Exercise brief:
Rewrite the data from its beginning through the line containing "tap(677, 529)" as a JSON list of strings, with one string per line, no blank lines, and nothing past that point. Leave the pictures out of the answer.

Extracted entries:
_ _ _ _

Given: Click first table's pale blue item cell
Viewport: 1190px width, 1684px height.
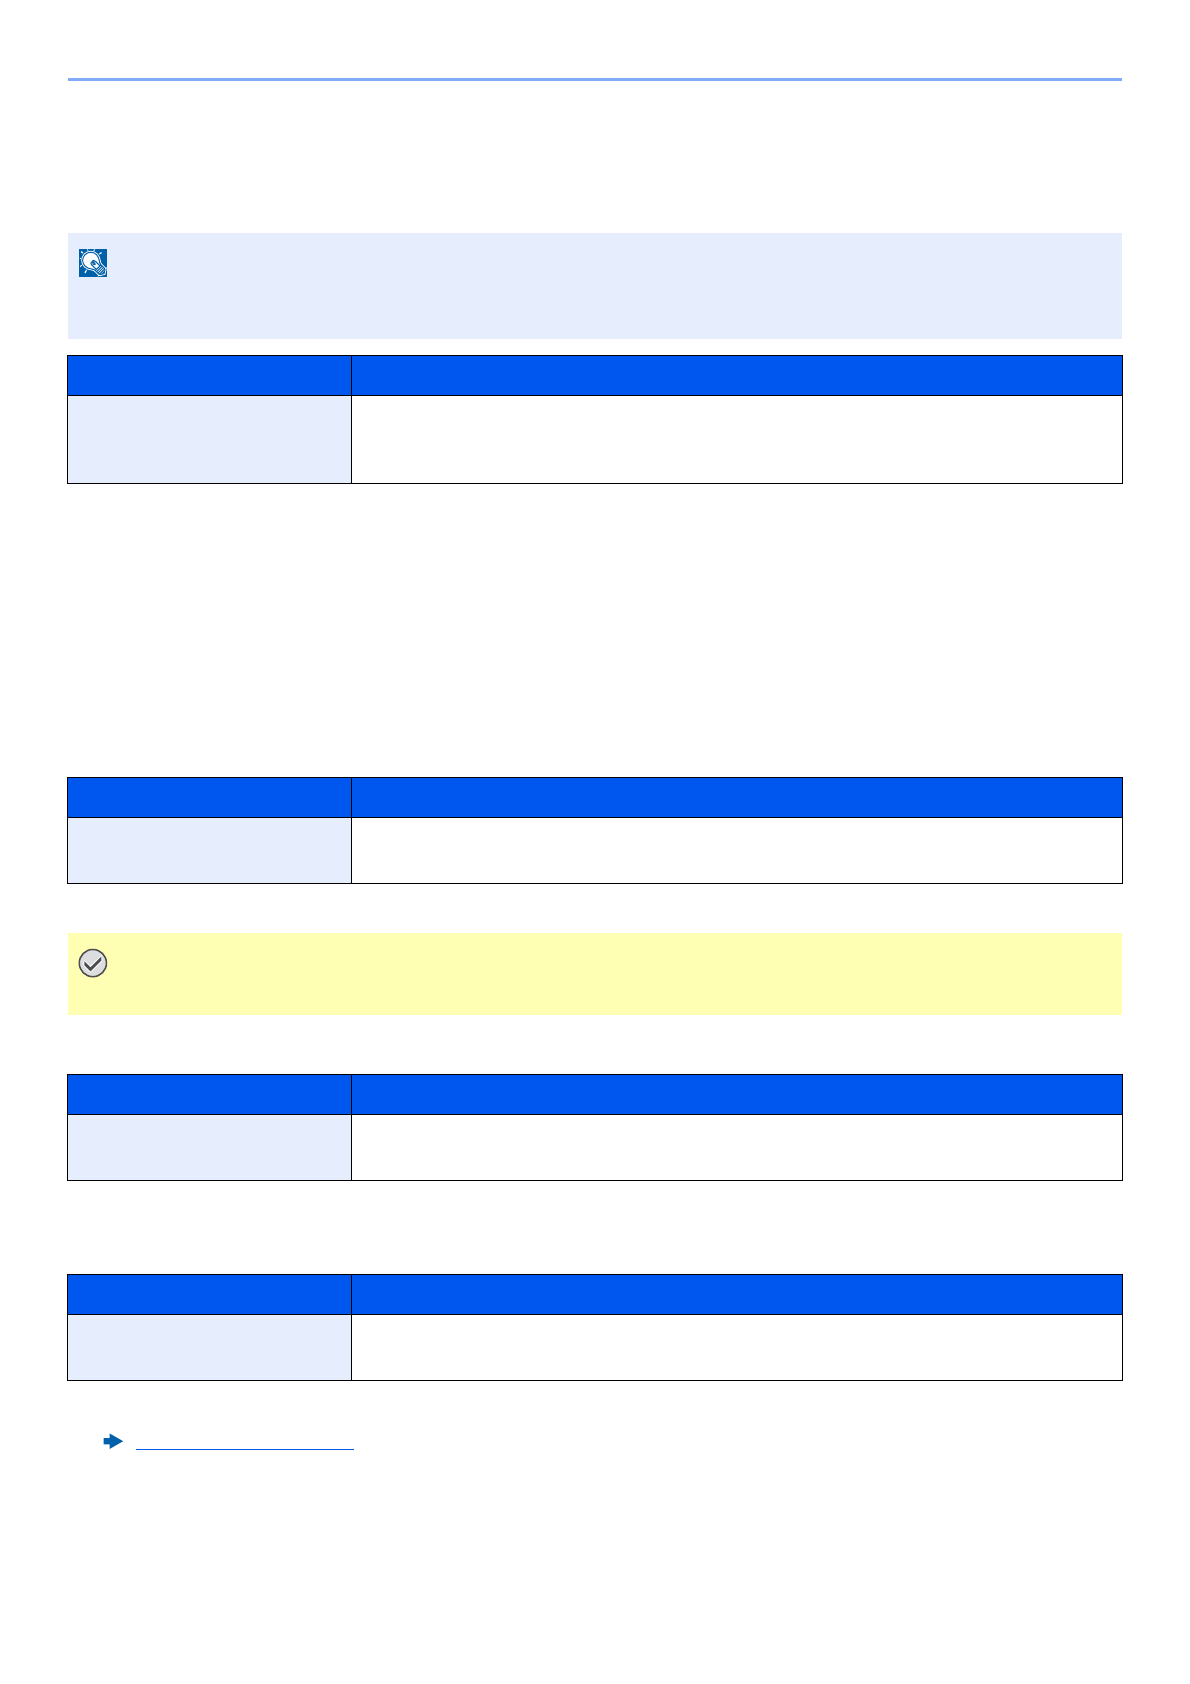Looking at the screenshot, I should pyautogui.click(x=209, y=440).
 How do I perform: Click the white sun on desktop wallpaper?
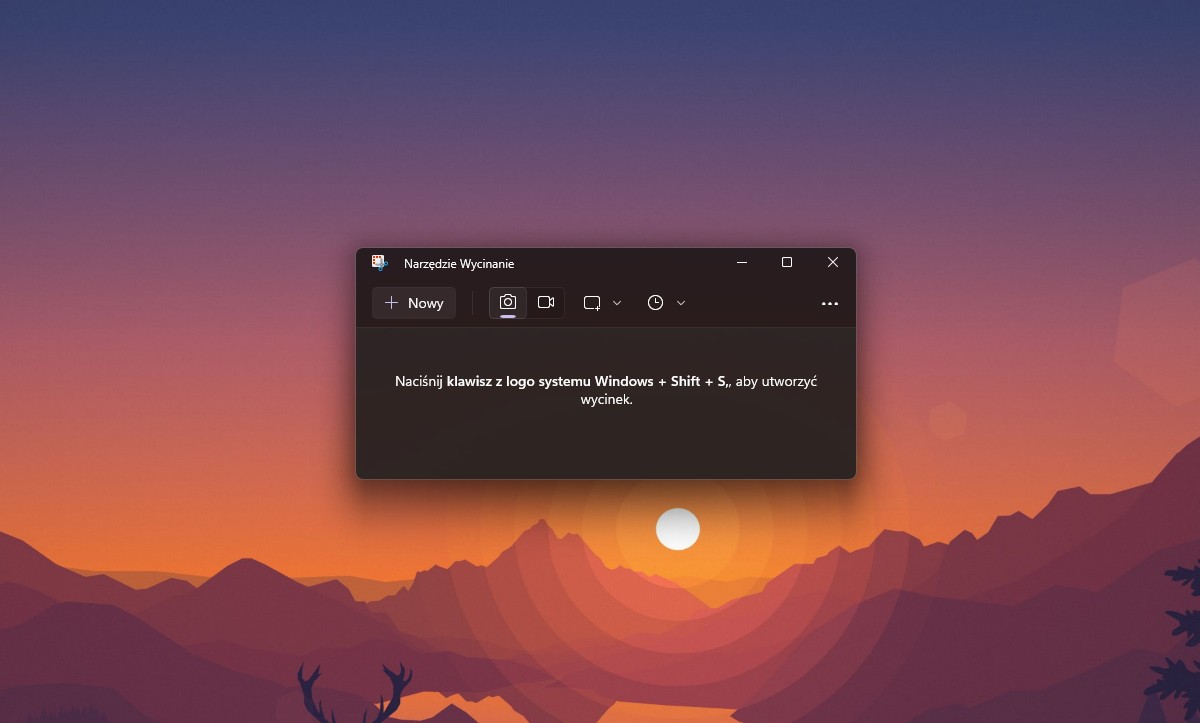tap(677, 529)
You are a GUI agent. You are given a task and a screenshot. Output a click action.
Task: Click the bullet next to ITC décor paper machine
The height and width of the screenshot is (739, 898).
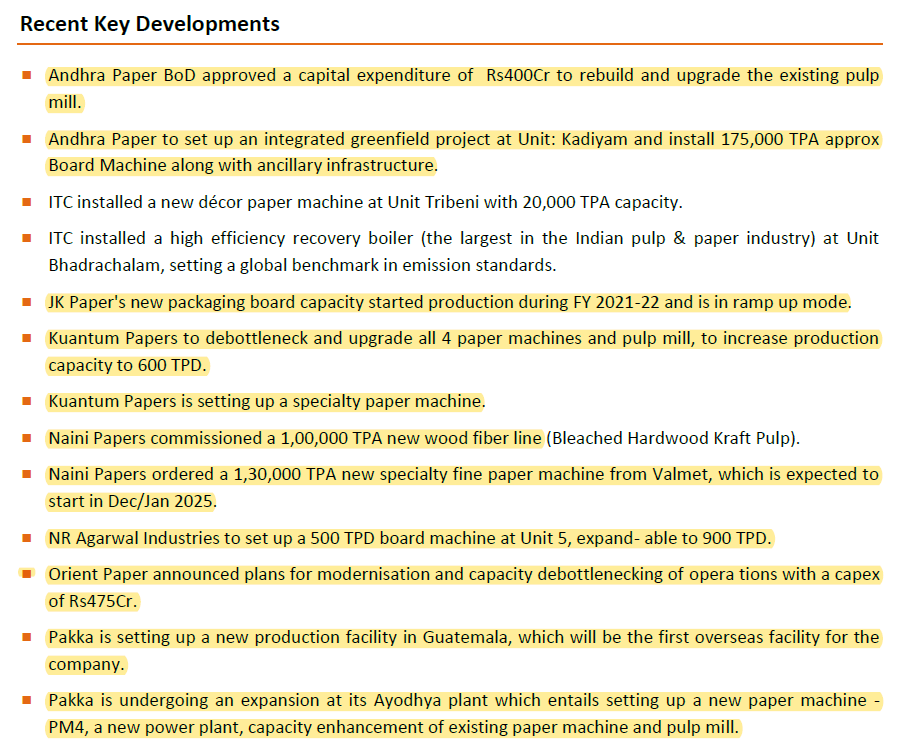coord(27,202)
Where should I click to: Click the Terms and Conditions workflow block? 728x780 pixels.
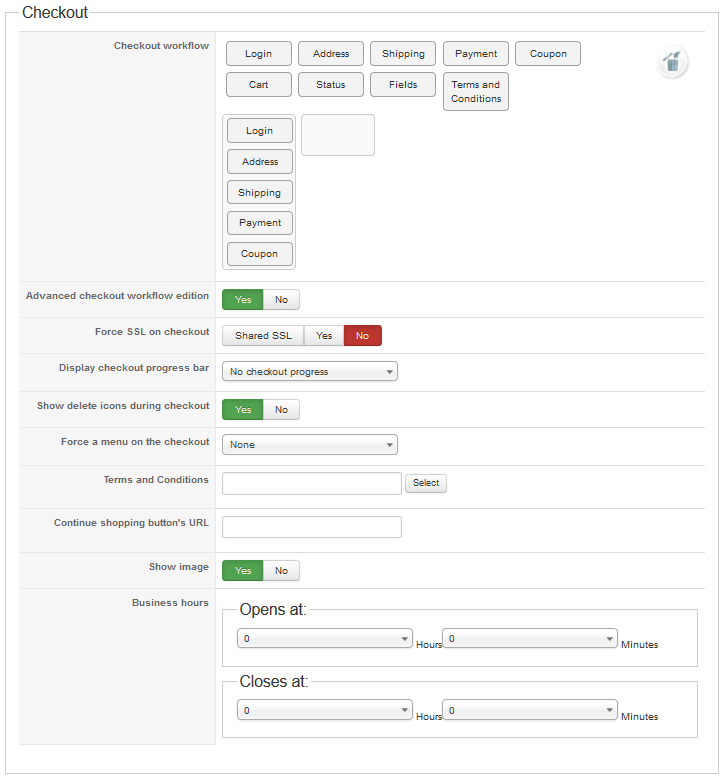[476, 92]
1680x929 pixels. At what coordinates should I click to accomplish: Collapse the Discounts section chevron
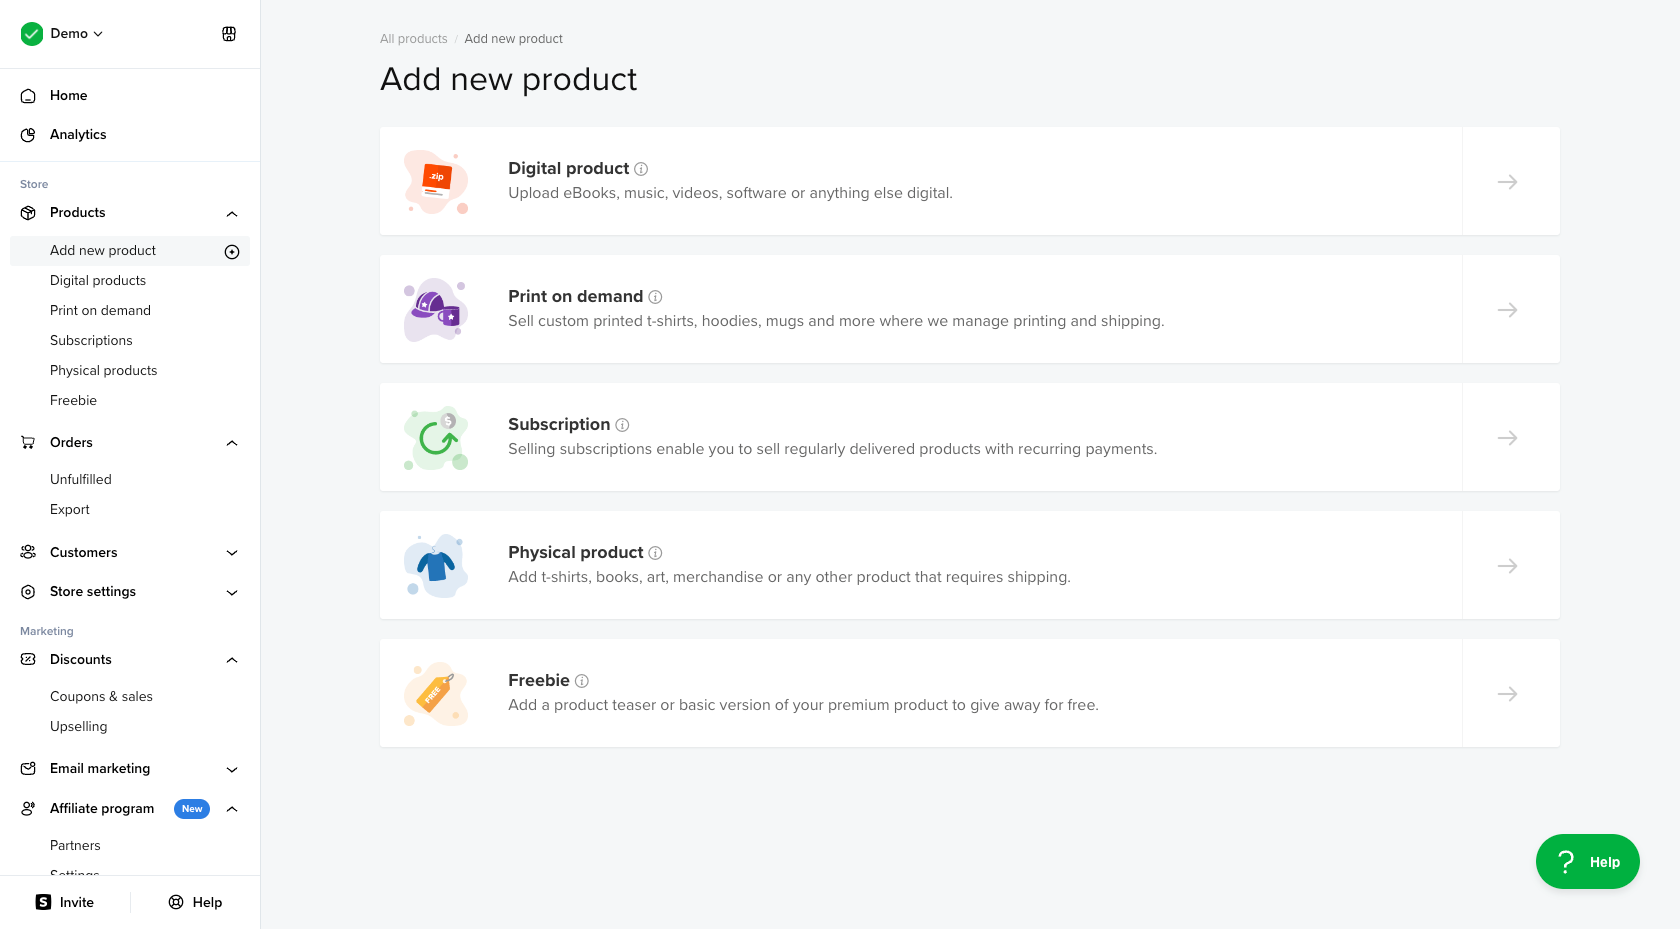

_ _ _ _

Correct response:
[
  "Given: Click first table's pale blue item cell",
  "Viewport: 1190px width, 1684px height.",
  "Looking at the screenshot, I should pyautogui.click(x=209, y=440).",
  " How do I perform: Click the white sun on desktop wallpaper?",
  "tap(677, 529)"
]